▸ **Alıştırma 1**: Belge bölümünde dava hakkında nasıl bir karar verildiği belirtiliyor?
##### Belge bölümü #####
Kazanın oluşumunda, tarafların kusur oranı, kaza sebebi ile davacılar … ve …’nda oluşan yaralanmalardan kaynaklı maluliyet ve geçici iş göremezlik durumu, kaza ve kaza sonrası tedavi süresince yaşadıkları ve maluliyetlerinden dolayı bundan sonraki ömürlerinde yaşayacakları acı ve ızdırap, tarafların ekonomik ve sosyal durumları, kaza tarihi itibarı ile paranın satın alma gücü de dikkate alınarak davacı …’nun manevi zararına karşılık 10.000,00-TL, davacı …’nun manevi zararına karşılık 50.000,00-TL, davacı …’nun manevi zararına karşılık 26.000,00-TL tazminatın davalılar … ve … Güneş Enerjisi Isı Sistemleri Ve İnşaat Tekne Yapımı Sanayi Ticaret Limited Şirketi nden müştereken ve müteselsilen, kaza tarhinden itibaren işleyecek yasal faizi ile birlikte alınarak davacılara verilmesine karar verilmesi gerektiği kanaatine varılmakla, davanın kısmen kabulü ile aşağıda yazılı hüküm kurulmuştur.
##### Ham kayıtlar #####
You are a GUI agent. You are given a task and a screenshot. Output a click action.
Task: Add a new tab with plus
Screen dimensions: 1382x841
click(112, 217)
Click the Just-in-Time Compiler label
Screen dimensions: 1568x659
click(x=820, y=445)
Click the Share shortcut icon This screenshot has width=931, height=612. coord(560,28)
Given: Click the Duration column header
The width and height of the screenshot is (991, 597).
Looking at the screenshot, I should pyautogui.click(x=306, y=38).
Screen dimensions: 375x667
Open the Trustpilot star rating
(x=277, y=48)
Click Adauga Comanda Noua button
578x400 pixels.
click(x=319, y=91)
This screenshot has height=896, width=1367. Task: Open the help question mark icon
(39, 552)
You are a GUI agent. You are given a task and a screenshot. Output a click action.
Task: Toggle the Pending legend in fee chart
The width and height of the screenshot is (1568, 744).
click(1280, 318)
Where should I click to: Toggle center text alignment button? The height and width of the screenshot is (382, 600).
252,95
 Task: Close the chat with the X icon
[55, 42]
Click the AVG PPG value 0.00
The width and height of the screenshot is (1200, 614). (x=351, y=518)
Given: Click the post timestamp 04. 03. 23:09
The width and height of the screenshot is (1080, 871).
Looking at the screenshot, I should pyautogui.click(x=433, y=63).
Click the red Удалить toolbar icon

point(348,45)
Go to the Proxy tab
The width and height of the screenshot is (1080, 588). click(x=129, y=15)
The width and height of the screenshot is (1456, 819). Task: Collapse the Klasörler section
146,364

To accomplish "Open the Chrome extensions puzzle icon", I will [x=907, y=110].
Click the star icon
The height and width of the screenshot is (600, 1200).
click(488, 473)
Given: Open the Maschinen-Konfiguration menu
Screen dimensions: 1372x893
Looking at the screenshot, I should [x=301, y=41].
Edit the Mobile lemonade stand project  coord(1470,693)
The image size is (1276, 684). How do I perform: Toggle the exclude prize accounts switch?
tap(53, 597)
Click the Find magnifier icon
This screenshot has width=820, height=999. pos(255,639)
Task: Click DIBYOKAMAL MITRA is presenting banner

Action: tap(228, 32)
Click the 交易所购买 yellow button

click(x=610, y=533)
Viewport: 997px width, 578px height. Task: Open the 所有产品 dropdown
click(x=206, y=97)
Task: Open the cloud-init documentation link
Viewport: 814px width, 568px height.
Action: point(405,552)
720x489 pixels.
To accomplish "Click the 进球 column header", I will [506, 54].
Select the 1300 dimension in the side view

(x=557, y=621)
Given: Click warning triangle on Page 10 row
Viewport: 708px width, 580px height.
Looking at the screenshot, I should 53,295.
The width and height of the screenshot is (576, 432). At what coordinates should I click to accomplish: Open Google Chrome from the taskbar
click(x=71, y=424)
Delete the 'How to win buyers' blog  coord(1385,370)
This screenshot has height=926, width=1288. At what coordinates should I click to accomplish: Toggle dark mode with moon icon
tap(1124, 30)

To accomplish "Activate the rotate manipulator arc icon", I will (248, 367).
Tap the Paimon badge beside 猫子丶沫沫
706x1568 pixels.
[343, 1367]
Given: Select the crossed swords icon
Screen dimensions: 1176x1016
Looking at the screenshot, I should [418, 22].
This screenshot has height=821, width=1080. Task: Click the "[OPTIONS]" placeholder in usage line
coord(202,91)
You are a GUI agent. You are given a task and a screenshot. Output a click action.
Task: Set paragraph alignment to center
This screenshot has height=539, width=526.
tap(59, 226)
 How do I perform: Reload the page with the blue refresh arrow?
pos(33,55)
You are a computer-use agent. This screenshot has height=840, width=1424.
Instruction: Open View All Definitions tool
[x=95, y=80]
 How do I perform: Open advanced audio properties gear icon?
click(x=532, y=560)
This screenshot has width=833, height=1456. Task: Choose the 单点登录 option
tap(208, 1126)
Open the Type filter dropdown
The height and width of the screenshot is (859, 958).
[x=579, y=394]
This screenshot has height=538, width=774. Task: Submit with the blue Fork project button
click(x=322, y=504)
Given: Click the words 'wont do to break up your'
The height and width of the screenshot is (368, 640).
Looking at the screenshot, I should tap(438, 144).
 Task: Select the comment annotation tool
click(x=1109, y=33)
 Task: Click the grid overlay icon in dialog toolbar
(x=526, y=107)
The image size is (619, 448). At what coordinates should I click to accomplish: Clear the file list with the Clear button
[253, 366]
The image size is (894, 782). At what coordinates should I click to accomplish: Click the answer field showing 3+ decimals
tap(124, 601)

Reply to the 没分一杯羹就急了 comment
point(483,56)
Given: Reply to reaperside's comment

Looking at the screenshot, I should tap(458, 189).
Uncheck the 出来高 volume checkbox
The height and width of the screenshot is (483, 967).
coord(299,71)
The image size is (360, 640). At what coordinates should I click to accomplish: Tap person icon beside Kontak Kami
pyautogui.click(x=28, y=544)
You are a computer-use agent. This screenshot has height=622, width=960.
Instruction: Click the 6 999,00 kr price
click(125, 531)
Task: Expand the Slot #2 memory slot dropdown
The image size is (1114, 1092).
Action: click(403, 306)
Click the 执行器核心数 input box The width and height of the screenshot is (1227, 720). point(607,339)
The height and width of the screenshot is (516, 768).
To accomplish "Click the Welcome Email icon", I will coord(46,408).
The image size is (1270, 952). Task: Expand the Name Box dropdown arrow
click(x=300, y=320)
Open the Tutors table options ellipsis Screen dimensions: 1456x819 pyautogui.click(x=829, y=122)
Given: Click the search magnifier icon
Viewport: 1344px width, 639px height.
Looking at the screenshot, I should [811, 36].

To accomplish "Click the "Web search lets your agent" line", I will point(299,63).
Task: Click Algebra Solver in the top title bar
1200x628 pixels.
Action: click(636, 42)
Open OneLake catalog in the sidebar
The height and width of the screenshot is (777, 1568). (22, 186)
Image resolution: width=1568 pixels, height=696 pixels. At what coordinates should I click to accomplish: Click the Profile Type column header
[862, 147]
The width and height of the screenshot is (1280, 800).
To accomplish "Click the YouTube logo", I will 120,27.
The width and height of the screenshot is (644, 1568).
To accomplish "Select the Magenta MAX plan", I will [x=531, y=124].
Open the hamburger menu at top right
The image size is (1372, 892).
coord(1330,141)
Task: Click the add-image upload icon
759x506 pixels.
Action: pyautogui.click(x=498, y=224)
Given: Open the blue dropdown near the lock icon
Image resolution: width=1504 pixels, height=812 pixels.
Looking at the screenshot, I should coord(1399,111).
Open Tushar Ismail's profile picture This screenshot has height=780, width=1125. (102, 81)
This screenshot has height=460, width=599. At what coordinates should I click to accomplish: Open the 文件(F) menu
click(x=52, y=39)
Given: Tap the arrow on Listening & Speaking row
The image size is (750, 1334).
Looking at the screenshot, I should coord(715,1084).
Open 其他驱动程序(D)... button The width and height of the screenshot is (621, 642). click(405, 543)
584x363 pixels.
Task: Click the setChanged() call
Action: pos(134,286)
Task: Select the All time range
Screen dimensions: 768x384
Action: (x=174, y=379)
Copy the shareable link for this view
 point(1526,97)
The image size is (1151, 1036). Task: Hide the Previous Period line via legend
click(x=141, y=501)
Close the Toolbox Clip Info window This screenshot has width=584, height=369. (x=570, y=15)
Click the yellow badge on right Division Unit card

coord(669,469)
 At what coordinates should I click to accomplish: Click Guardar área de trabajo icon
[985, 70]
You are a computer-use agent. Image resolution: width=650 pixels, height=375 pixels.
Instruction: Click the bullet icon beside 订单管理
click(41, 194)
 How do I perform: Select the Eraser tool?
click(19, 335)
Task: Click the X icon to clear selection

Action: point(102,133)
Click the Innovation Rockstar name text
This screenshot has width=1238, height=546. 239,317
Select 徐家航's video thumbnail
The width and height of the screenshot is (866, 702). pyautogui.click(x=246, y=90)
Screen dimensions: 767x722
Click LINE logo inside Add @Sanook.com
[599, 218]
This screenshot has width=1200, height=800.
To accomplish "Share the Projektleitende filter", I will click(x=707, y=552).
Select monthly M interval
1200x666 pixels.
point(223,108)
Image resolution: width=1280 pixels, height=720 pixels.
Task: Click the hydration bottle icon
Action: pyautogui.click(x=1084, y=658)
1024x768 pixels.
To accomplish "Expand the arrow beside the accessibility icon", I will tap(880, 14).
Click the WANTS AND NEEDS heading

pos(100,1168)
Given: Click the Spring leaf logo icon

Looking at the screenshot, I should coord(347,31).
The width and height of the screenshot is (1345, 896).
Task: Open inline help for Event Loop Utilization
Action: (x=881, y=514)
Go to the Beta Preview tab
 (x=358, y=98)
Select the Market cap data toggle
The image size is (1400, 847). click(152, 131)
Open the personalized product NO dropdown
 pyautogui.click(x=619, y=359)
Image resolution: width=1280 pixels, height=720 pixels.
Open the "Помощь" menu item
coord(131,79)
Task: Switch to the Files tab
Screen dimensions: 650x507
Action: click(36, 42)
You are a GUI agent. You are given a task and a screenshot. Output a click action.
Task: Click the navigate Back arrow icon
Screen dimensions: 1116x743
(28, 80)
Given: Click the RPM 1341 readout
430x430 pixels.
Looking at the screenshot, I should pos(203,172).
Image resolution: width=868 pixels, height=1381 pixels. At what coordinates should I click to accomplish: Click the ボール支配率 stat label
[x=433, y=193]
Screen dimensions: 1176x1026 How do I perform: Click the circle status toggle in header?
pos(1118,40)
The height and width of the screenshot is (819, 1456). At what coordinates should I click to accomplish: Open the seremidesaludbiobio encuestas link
#####
▸ **Alıştırma 2**: Kayıtların başından "The width and height of the screenshot is (1080, 588)." ifadesinin geçtiği satıra kadar her şeyi, "Screen dimensions" yerine "Screen size" yazarak düzenle ve başka hiçbir şeyi değiştirmeden yeniden ver.

▸ **Tam çıktı 1**: Davanın kısmen kabulüne karar verilmiştir.

▸ **Tam çıktı 2**:
You are a GUI agent. You are given a task and a screenshot. Output a click action.
Task: Add a new tab with plus
Screen size: 1382x841
click(112, 217)
Click the Just-in-Time Compiler label
Screen size: 1568x659
click(x=820, y=445)
Click the Share shortcut icon This screenshot has width=931, height=612. coord(560,28)
Given: Click the Duration column header
The width and height of the screenshot is (991, 597).
Looking at the screenshot, I should pyautogui.click(x=306, y=38).
Screen size: 375x667
Open the Trustpilot star rating
(x=277, y=48)
Click Adauga Comanda Noua button
578x400 pixels.
click(x=319, y=91)
This screenshot has height=896, width=1367. Task: Open the help question mark icon
(39, 552)
You are a GUI agent. You are given a task and a screenshot. Output a click action.
Task: Toggle the Pending legend in fee chart
The width and height of the screenshot is (1568, 744).
click(1280, 318)
Where should I click to: Toggle center text alignment button? The height and width of the screenshot is (382, 600).
252,95
 Task: Close the chat with the X icon
[55, 42]
Click the AVG PPG value 0.00
The width and height of the screenshot is (1200, 614). (x=351, y=518)
Given: Click the post timestamp 04. 03. 23:09
The width and height of the screenshot is (1080, 871).
Looking at the screenshot, I should pyautogui.click(x=433, y=63).
Click the red Удалить toolbar icon

point(348,45)
Go to the Proxy tab
The width and height of the screenshot is (1080, 588). click(x=129, y=15)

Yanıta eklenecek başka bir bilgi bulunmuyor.